DATASET EXCERPTS:
⟨

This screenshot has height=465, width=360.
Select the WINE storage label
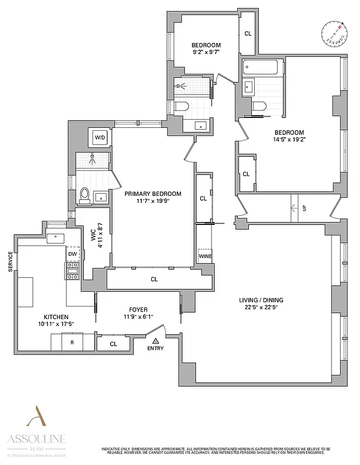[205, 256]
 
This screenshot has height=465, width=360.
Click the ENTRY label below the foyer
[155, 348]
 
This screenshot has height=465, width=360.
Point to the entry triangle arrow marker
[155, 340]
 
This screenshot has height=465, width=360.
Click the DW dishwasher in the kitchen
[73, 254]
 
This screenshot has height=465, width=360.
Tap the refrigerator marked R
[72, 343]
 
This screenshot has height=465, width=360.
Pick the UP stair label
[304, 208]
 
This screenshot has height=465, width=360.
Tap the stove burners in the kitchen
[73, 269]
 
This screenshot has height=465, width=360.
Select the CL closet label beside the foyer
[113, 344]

⟩
⟨

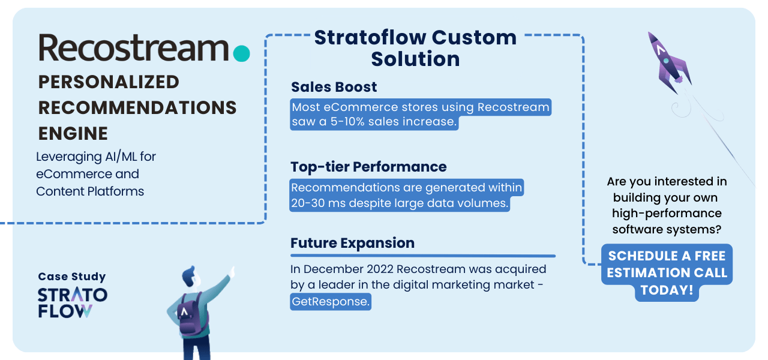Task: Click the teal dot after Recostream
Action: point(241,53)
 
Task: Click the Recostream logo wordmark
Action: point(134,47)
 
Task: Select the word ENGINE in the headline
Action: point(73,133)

⟩

YOUR TASK: Copy the lines from the one containing "Task: Click the teal dot after Recostream" through the one containing "Action: point(73,133)", word for word, leaving out the pictures.

RESULT OF THE EXERCISE:
Task: Click the teal dot after Recostream
Action: point(241,53)
 
Task: Click the Recostream logo wordmark
Action: point(134,47)
 
Task: Select the word ENGINE in the headline
Action: point(73,133)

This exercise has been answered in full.